Breaking the slasher, werewolf, and vampire molds, it’s Fade to Black, Wolfen, and The Living Dead Girl.
FADE TO BLACK (1980)
Fade to Black totally caters to movie geeks, with nonstop horror film references, movie posters, and actual film clips sprinkled throughout. Yet the movie sends a really clear message: watching horror movies makes you a psycho killer. Tim Thomerson of the Trancers franchise plays a doctor working for the police force to study the link between killers and the films they watch.
Dennis Christopher, who went on to appear in horror movies like Stephen King’s It, Doppelganger, Alien Predator, Necromonicon: Book of the Dead, and the gay themed horror flick Skeletons, stars as a movie nerd who gets no respect. He’s mistreated by his aunt at home, by his boss at the film studio at which he works, and by his co-workers.
Then he meets a Marilyn Monroe look-alike at a diner, and she agrees to go on a date with him. Then…she stands him up. So begins his mental unraveling. He steps into a fantasy world of cinema. He dresses as Dracula to go see Night of the Living Dead. He reenacts the Psycho shower scene. He commits murder while in mummy costume, creepy cowboy costume, and gangster costume.
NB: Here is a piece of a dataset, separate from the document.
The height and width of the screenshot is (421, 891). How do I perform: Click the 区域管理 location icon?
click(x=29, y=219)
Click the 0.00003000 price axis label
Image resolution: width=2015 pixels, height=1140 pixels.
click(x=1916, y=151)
Eventually he holds Marilyn Monroe girl hostage for a final showdown with the police at Grauman’s Chinese Theater (that was its name back then) in Hollywood.
Considering we’re mostly following the POV of the killer, Fade to Black isn’t a “scary” movie, although it does use traditional slasher styling during kill scenes. Despite being about the tragic mental state of a young man, it has an edge of dark humor to it. But the big kicker is that at the end of the film, after Dennis has killed several people, kidnapped a chick, and is running around with a gun in a movie theater…the order by police is not to shoot him because the doctor wants to help him. Shoot the crazy fucker, I say.
Fade to Black also features early appearances by Mickey Rourke and Peter Horton.
Wolfen totally Lycanthrope-baited us in the era of films like An American Werewolf in London and The Howling. But despite some deliciously gory kills and super suspenseful segments, Wolfen is much more complex than your average horror movie.
The film opens with an incredibly stylish kill scene of a couple being attacked in a park at night. It’s viewed through negative image POV to imply some sort of creature as the culprit. After that, the film turns into a mystery. Albert Finney comes on the scene as a detective to investigate the attack, which appears to be the work of some sort of animal. He even gets some help from mortician Gregory Hines and a few other people.
With its unsettling look at the seedier side of the city, I wouldn’t be surprised if Wolfen influenced films like Q: The Winged Serpent and Candyman. The bulk of the movie takes place in a derelict part of town that is being demolished to make way for a rebuild. And as the film progresses, it explores voodoo and Native American folklore, adding to the creep factor. A Native American with a nice tight bod even gets naked and runs around howling at the moon to demonstrate shapeshifting to Finney.
But the truth is, this horror movie turns into a bizarre National Geographic lesson. The big bad monsters prove to be nothing more than wolves, misplaced and desperately defending their territory. WTF? I remember being hugely disappointed when I saw this one as a kid. Nowadays, I’m a little more forgiving. But things do get kind of ridiculous at the end. Finney and friends set up a sting operation complete with sniper rifles. And eventually the wolves move on up like The Jeffersons, taking the battle to a luxury apartment. I know it’s a serious subject, but come on. How do you not laugh at that kind of climax?
THE LIVING DEAD GIRL (1982)
This French film definitely has that European horror touch, complete with nude women, pseudo-lesbian situations, and a whole lot of crotch bush. Adding to the fun is oodles of blood. At the same time, this is a fairly melancholy film that brings to mind a combination of Let the Right One In and Hellraiser.
As to be expected from a European horror flick, some of the characters and situations that set the stage are just plain bizarre, giving it a trippy, surreal atmosphere. Some guys trying to rob a crypt under a castle and dump toxic waste at the same time (WTF?) bring to life a young dead woman’s corpse. And she’s thirsty for blood. But this vampire can go out in the light, so she roams a field—at which point some photographer woman takes a picture of her and then becomes intrigued by her.
Meanwhile, the vampire returns to her castle. Conveniently, a real estate agent is bringing various people to the castle in order to sell it, which makes for some yummy gore and sex. But when the vampire randomly answers a phone that rings in the castle, it happens to be a call from her best childhood friend and blood sister. So the blood sister visits for a reunion, discovers what her friend has become, and helps keep her alive by bringing her more victims. Pretty soon, the friend seems more bloodthirsty than the vampire, making for even more insane bloodshed!
This isn’t a scary film, but it sure is a sleazy good time with a tragic twist.